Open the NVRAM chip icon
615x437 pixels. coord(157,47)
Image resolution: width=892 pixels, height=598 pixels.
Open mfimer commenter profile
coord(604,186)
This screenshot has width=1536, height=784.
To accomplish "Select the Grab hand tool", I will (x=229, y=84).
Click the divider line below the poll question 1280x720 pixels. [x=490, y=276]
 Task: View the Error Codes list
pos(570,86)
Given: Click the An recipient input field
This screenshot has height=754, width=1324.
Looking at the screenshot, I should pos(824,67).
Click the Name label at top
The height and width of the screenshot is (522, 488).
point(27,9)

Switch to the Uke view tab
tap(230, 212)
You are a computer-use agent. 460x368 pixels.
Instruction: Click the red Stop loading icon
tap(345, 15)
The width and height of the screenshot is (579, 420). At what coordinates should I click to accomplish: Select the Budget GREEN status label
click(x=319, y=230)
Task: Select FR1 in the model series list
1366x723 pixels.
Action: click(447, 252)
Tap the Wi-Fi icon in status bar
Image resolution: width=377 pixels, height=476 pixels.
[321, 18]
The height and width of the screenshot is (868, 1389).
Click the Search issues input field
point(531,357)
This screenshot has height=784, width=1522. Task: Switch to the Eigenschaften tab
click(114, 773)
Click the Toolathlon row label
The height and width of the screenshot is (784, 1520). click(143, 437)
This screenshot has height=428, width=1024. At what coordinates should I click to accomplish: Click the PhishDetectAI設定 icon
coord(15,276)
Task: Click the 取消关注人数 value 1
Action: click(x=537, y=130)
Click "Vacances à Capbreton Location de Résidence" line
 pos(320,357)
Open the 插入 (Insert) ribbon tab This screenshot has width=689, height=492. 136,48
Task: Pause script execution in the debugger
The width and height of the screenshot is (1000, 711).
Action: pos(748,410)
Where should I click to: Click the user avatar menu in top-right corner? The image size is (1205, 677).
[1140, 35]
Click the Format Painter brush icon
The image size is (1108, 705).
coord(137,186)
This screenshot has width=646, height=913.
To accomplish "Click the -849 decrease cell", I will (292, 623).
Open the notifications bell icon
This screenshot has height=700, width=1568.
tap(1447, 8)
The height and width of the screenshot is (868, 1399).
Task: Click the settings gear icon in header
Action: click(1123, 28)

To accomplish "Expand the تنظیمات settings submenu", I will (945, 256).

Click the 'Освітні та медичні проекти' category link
════
Your goal :: Would you reproduce, word for word, the lines from the one holding "Click the divider" through the final line of the entries, both included?

Answer to the problem ::
Click the divider line below the poll question 1280x720 pixels. [x=490, y=276]
 Task: View the Error Codes list
pos(570,86)
Given: Click the An recipient input field
This screenshot has height=754, width=1324.
Looking at the screenshot, I should pos(824,67).
Click the Name label at top
The height and width of the screenshot is (522, 488).
point(27,9)

Switch to the Uke view tab
tap(230, 212)
You are a computer-use agent. 460x368 pixels.
Instruction: Click the red Stop loading icon
tap(345, 15)
The width and height of the screenshot is (579, 420). At what coordinates should I click to accomplish: Select the Budget GREEN status label
click(x=319, y=230)
Task: Select FR1 in the model series list
1366x723 pixels.
Action: click(447, 252)
Tap the Wi-Fi icon in status bar
Image resolution: width=377 pixels, height=476 pixels.
[321, 18]
The height and width of the screenshot is (868, 1389).
Click the Search issues input field
point(531,357)
This screenshot has height=784, width=1522. Task: Switch to the Eigenschaften tab
click(114, 773)
Click the Toolathlon row label
The height and width of the screenshot is (784, 1520). click(143, 437)
This screenshot has height=428, width=1024. At what coordinates should I click to accomplish: Click the PhishDetectAI設定 icon
coord(15,276)
Task: Click the 取消关注人数 value 1
Action: click(x=537, y=130)
Click "Vacances à Capbreton Location de Résidence" line
 pos(320,357)
Open the 插入 (Insert) ribbon tab This screenshot has width=689, height=492. 136,48
Task: Pause script execution in the debugger
The width and height of the screenshot is (1000, 711).
Action: pos(748,410)
Where should I click to: Click the user avatar menu in top-right corner? The image size is (1205, 677).
[1140, 35]
Click the Format Painter brush icon
The image size is (1108, 705).
coord(137,186)
This screenshot has width=646, height=913.
To accomplish "Click the -849 decrease cell", I will (292, 623).
Open the notifications bell icon
This screenshot has height=700, width=1568.
tap(1447, 8)
The height and width of the screenshot is (868, 1399).
Task: Click the settings gear icon in header
Action: click(1123, 28)

To accomplish "Expand the تنظیمات settings submenu", I will (945, 256).

Click the 'Освітні та медичні проекти' category link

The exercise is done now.